§ **Work to do**: Count the lines in the records below that contain the string "icon". Reply with the number only.

§ **Dataset records**:
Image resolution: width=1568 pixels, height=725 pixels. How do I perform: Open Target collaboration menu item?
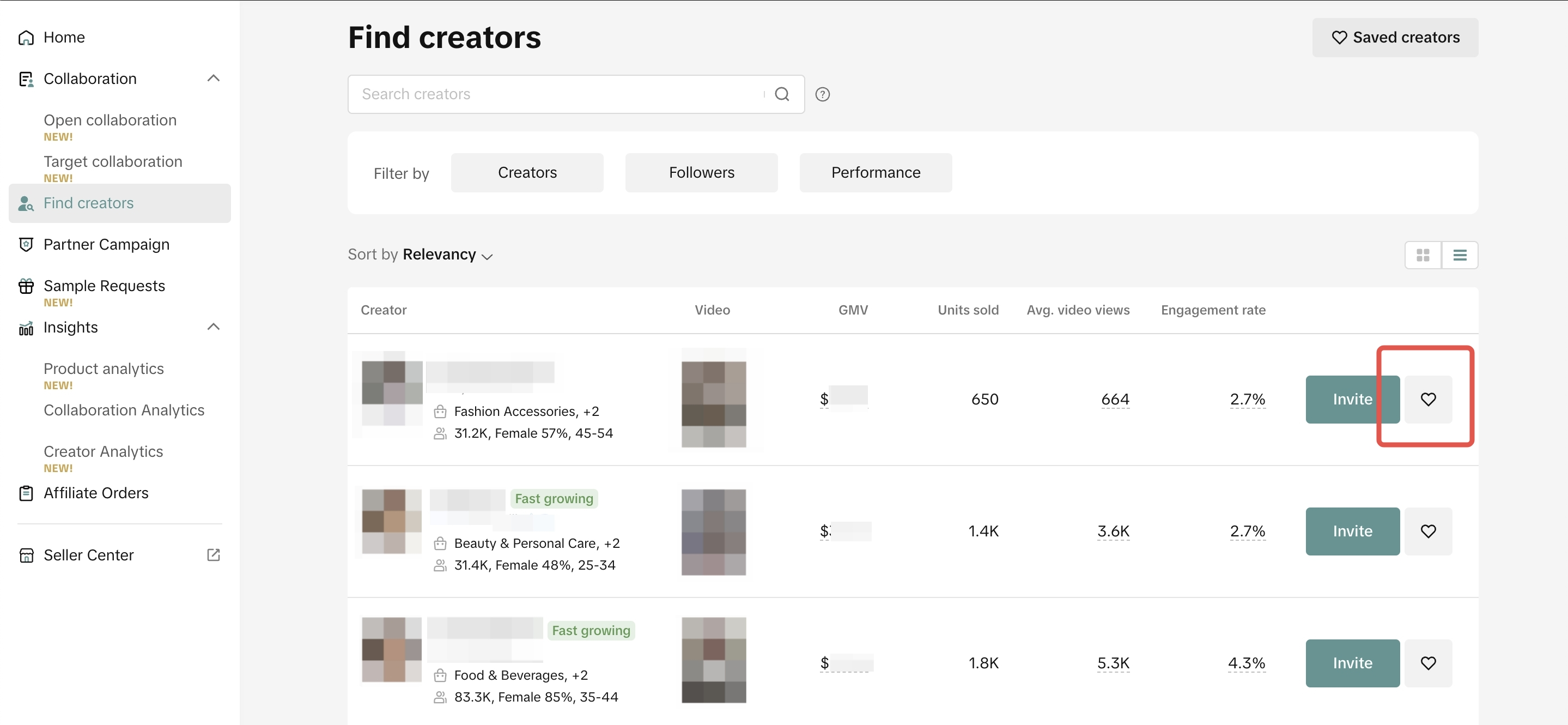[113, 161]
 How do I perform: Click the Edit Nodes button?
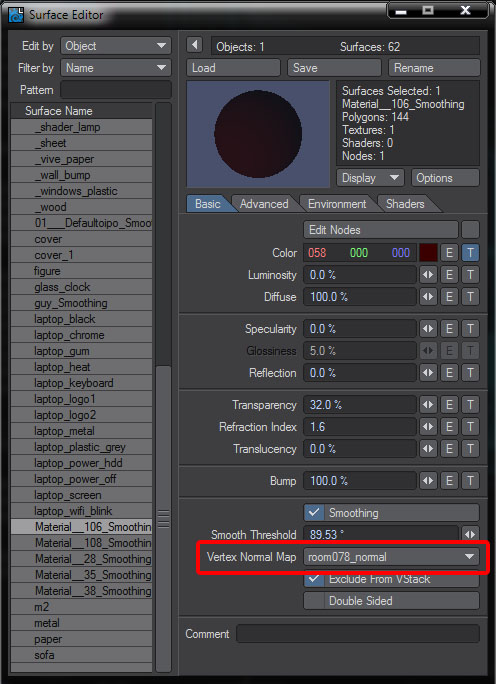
* * *
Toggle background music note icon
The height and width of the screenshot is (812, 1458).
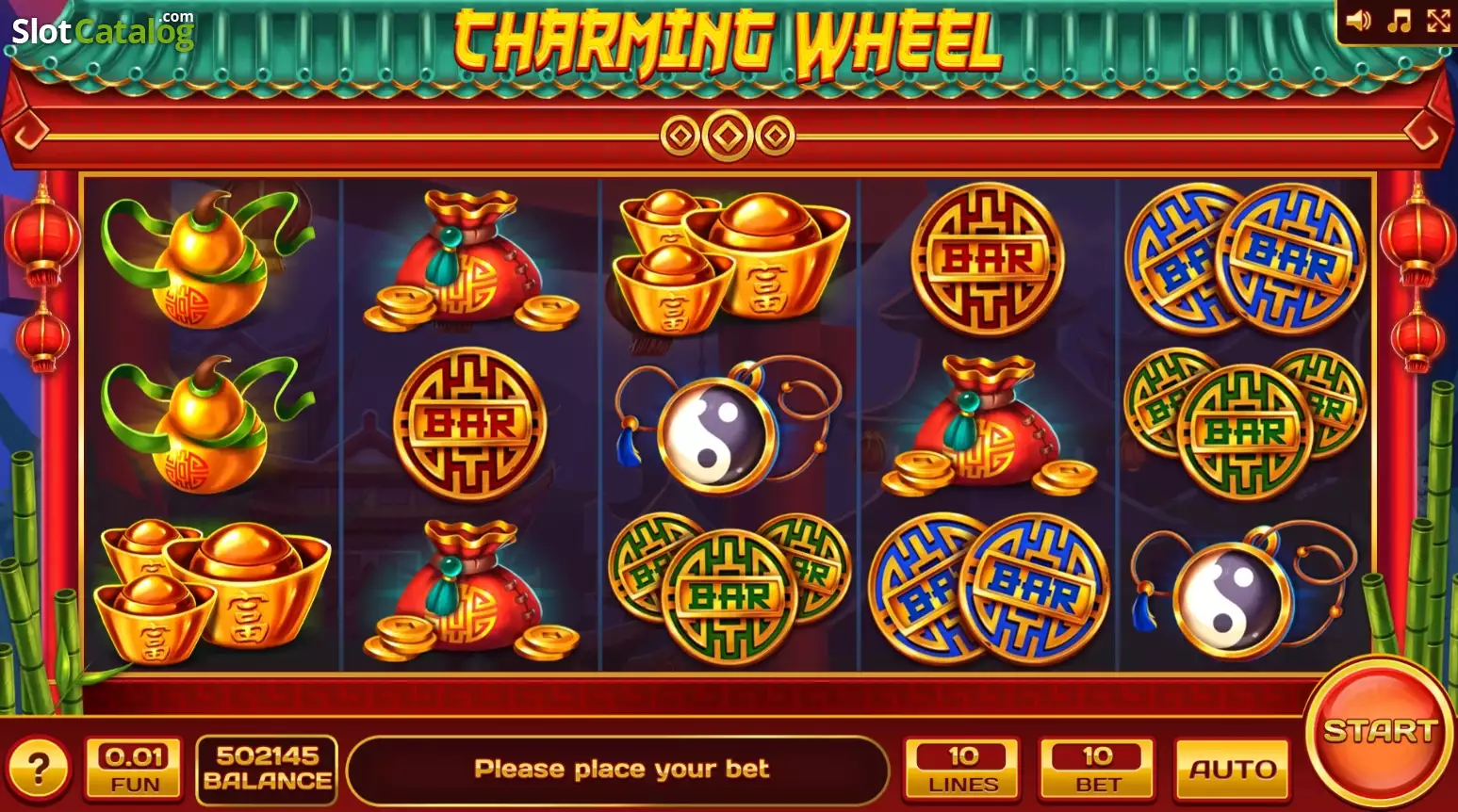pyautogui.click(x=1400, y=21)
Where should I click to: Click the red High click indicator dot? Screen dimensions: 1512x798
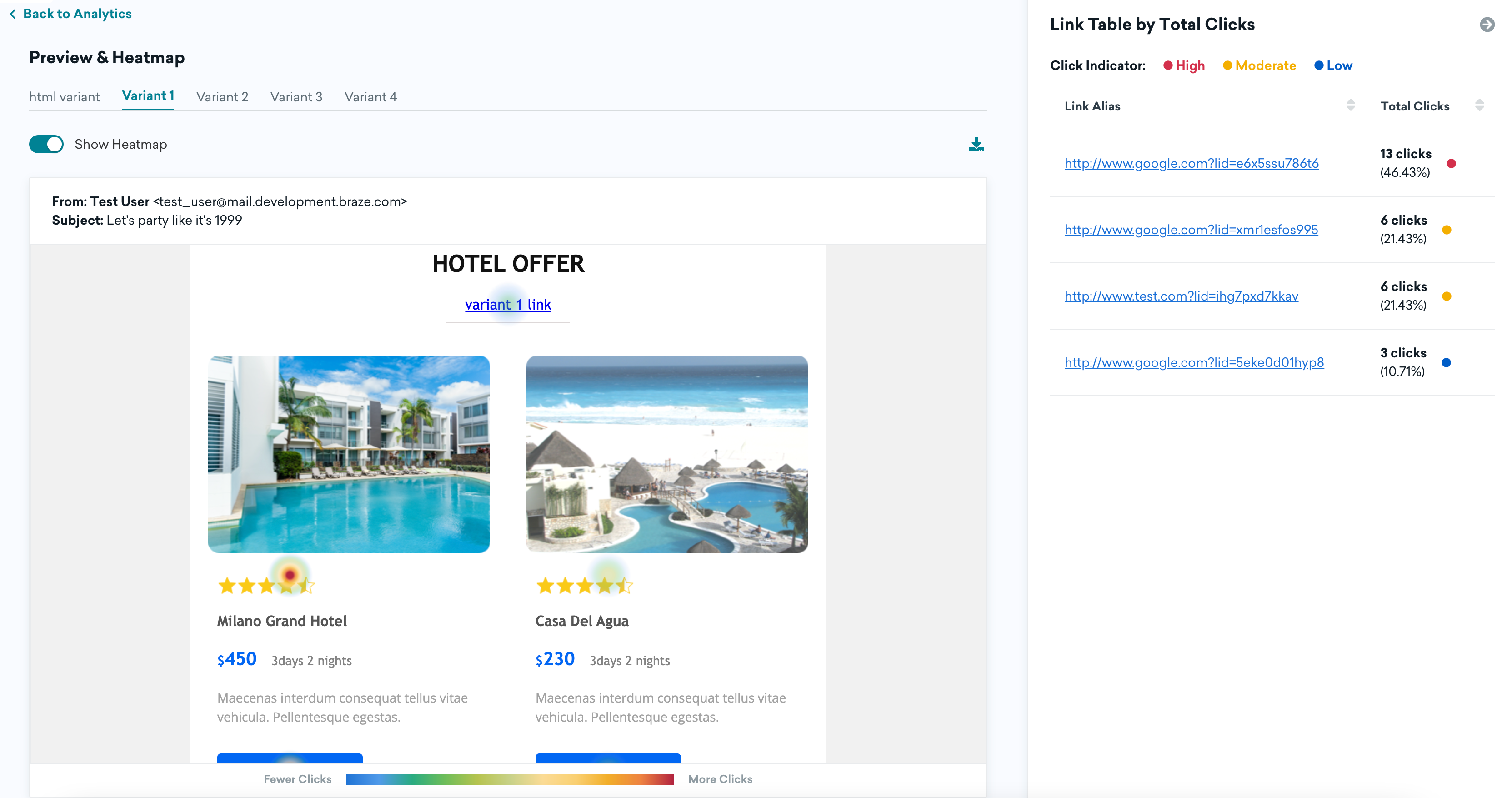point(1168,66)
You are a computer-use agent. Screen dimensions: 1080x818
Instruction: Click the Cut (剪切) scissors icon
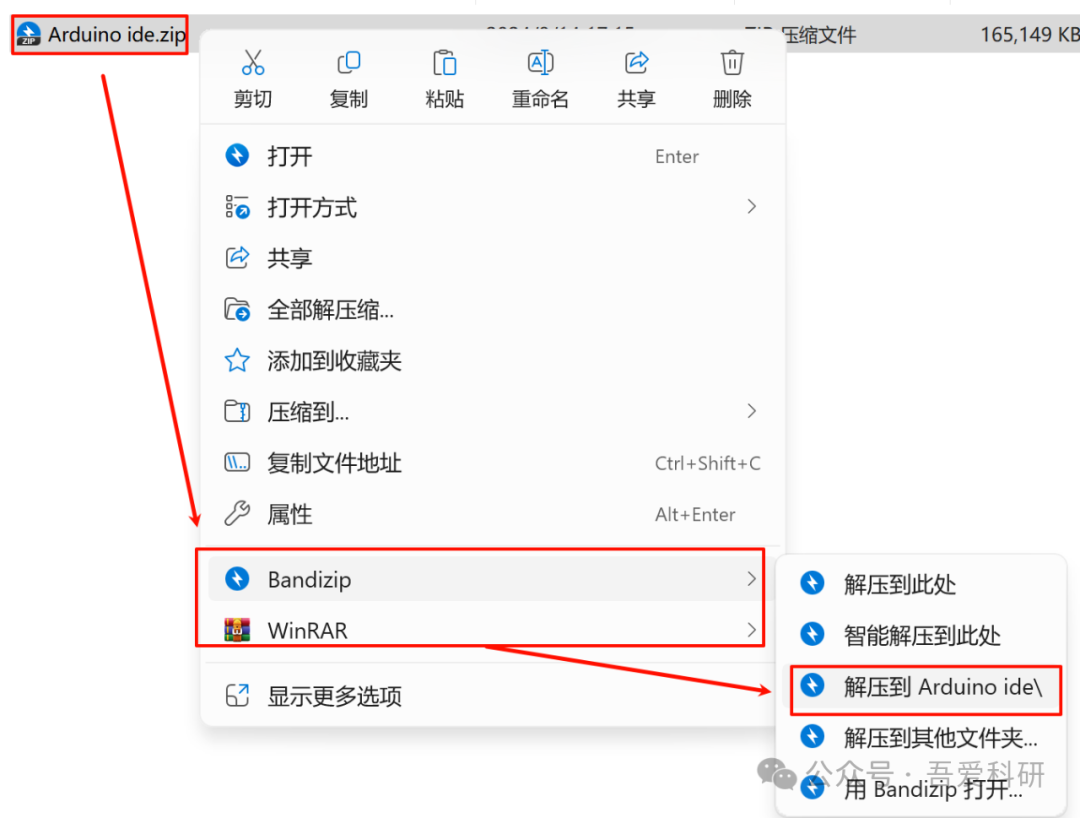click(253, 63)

§ **Expected answer**: 2